Dispatchers, like Marissa Havins, helped inform hundreds of responding officers.
Havins, a dispatcher in San Bernardino, once served for six years in Fayetteville.
Carla Holcroft, the Dispatch Manager at the Washington County Sheriff’s Office, said she knew it was Havins handling the situation, the second she heard her voice on the radio.
“She did awesome. I was very proud of her. I couldn’t help but to just kind of cry a little bit, because I was so proud of her. She did an outstanding job,” Holcroft said.
Holcroft waited until the situation has calmed down, before making contact with her former employee.
“She let me know that she had been working, and that is was crazy and chaotic,” Holcroft said.
Holcroft said Havins handled the situation exactly how she was trained to. Havins went through "Active Shooter Training" in Arkansas, before moving to California.
“Being calm is very important. Especially when you are dealing with officers on the other end,” Holcroft said. “Once you finally get into the zone, your training and everything just kind of takes place.
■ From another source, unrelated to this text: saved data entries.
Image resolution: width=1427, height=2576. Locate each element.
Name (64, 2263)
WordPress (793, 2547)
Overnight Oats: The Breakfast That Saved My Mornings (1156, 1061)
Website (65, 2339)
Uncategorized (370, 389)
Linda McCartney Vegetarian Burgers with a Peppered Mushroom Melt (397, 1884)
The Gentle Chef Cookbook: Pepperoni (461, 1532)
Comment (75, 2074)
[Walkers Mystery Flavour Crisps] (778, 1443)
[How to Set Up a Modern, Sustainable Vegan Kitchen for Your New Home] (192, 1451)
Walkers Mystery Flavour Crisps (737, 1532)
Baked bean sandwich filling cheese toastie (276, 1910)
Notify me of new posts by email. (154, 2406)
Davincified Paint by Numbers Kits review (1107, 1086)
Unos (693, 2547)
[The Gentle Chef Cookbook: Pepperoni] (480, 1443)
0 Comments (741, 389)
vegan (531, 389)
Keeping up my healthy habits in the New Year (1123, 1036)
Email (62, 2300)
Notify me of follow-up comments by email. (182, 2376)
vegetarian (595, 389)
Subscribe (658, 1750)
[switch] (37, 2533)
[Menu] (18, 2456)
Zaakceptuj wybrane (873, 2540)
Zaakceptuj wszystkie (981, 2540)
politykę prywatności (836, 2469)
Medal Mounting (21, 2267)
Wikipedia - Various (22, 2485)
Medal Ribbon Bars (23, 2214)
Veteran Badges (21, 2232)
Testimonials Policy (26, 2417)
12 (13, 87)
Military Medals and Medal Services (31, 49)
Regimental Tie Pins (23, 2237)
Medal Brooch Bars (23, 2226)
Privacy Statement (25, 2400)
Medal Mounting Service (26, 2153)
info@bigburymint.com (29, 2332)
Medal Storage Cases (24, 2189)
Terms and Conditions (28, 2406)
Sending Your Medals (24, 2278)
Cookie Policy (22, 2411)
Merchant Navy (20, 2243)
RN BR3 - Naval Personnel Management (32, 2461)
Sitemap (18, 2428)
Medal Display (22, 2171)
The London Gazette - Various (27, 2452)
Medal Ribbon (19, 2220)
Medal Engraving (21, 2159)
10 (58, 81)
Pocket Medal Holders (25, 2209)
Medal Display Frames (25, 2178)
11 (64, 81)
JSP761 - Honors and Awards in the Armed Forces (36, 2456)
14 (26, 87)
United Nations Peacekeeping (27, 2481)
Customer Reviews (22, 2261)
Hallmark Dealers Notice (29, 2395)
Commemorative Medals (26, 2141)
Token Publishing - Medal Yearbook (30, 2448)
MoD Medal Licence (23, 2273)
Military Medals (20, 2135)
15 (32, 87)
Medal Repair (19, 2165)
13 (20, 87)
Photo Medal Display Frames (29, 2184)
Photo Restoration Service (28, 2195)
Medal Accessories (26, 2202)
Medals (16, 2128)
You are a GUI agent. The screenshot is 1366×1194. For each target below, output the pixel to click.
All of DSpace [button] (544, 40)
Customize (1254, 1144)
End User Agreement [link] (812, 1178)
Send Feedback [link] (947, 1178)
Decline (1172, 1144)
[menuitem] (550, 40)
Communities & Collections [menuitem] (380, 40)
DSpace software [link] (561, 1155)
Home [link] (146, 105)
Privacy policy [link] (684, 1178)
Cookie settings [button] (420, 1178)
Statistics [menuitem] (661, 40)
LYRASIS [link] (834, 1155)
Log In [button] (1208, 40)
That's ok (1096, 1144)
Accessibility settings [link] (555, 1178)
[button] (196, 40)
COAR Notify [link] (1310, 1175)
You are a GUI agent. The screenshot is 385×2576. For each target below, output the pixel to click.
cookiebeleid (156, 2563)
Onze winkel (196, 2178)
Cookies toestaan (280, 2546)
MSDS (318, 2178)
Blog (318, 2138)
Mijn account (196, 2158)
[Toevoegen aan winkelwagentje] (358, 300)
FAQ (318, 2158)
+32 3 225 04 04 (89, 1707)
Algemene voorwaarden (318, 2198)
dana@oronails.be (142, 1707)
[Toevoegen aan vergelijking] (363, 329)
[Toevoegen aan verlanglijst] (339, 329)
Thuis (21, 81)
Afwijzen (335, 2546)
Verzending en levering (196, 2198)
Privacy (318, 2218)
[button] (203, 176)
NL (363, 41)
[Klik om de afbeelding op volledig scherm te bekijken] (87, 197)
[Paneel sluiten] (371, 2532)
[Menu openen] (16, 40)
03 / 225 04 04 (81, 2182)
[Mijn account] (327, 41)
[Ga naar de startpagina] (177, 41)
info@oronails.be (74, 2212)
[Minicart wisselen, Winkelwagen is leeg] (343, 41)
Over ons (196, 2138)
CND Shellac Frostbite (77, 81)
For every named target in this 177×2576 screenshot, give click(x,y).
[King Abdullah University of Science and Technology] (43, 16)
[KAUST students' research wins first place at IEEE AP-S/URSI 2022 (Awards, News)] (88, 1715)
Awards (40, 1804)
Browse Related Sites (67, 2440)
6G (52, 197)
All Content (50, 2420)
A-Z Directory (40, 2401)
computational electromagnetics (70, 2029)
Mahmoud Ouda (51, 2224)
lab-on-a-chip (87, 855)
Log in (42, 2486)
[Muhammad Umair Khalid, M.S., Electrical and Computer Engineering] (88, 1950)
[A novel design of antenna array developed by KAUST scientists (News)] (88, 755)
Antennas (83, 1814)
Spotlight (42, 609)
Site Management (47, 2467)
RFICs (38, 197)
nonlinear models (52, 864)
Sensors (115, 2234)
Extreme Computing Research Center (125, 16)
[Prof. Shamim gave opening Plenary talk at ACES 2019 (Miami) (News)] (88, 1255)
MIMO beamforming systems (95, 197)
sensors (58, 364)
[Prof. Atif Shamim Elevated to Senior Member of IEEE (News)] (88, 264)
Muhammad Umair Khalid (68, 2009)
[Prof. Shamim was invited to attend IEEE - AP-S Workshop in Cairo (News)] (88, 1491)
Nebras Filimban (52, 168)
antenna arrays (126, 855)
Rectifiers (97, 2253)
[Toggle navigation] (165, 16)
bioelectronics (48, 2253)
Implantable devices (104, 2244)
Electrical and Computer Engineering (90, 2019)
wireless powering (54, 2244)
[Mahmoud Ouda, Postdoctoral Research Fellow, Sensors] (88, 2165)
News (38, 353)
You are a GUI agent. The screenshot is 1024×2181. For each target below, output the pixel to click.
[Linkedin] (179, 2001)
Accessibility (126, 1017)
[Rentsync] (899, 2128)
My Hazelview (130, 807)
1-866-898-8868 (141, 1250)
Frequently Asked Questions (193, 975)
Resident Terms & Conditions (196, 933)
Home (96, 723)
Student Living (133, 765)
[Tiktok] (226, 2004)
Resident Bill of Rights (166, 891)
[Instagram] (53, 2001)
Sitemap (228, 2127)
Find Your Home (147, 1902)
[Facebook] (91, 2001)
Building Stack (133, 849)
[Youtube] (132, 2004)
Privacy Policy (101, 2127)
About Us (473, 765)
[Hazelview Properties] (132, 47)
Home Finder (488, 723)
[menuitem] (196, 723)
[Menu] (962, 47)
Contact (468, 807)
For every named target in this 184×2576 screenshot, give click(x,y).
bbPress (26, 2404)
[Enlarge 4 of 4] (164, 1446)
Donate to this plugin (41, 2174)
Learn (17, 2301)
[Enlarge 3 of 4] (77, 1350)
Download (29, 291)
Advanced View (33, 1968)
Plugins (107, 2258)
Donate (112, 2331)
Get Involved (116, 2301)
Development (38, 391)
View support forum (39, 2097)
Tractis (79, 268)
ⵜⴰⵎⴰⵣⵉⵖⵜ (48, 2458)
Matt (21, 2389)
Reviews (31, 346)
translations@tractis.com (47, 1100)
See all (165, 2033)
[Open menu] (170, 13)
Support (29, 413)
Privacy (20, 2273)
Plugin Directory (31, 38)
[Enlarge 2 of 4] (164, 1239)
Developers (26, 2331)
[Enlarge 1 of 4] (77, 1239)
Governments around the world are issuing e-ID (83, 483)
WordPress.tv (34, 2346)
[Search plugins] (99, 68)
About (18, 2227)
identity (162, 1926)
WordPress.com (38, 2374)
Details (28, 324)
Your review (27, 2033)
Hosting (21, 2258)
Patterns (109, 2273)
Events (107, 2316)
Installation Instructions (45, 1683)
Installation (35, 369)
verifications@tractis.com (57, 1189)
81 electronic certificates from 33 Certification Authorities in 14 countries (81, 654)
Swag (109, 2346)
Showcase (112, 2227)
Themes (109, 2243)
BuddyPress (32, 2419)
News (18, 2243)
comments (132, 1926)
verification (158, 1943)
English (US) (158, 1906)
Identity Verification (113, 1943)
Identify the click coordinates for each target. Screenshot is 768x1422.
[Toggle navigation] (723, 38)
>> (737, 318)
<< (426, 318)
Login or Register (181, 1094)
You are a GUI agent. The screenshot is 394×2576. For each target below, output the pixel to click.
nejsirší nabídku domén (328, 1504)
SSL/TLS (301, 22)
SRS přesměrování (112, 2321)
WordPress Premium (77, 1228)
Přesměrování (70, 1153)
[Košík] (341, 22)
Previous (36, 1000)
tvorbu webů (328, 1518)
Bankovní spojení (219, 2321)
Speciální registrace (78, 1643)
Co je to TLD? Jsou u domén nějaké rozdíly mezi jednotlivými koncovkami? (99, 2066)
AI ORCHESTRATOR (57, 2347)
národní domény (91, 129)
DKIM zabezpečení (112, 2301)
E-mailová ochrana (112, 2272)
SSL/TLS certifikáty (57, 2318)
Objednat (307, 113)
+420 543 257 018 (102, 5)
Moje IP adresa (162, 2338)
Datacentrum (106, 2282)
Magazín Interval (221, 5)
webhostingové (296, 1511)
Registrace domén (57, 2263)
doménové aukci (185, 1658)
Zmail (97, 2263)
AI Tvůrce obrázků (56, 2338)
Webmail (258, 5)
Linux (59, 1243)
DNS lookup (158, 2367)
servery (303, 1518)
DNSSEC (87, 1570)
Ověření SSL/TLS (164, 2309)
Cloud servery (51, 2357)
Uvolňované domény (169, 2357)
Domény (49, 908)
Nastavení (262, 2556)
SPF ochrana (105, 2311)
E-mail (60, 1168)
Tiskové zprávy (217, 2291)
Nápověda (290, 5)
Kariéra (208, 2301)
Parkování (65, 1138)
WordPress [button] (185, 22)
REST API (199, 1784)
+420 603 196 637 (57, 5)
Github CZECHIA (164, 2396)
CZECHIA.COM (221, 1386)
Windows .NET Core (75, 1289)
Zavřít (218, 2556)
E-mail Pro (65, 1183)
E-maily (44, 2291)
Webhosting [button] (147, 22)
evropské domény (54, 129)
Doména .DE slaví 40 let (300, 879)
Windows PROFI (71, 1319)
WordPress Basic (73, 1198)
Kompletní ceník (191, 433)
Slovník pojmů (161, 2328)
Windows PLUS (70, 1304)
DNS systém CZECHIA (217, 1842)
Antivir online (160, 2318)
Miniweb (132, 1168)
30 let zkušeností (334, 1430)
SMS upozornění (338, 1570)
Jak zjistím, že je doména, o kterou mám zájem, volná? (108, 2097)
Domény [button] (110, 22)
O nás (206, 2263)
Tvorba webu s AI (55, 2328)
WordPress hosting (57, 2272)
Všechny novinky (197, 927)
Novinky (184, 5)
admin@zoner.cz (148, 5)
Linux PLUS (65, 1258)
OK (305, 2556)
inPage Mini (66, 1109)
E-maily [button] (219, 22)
You veer towards what you know what you have got to do, to make the situation as best as it can be.”
Holcroft said the shootings in San Bernardino showed training for dispatchers is important, especially In a period of time where mass shootings are becoming all-too-familiar.
“With the change in times, anything can happen,” Holcroft said. “Every day you walk in here, you never know what is going to be on the other side of the radio.”
Havins moved to California after serving in Fayetteville since 2007. Holcroft said Havins transferred to San Bernardino in order to be closer to family.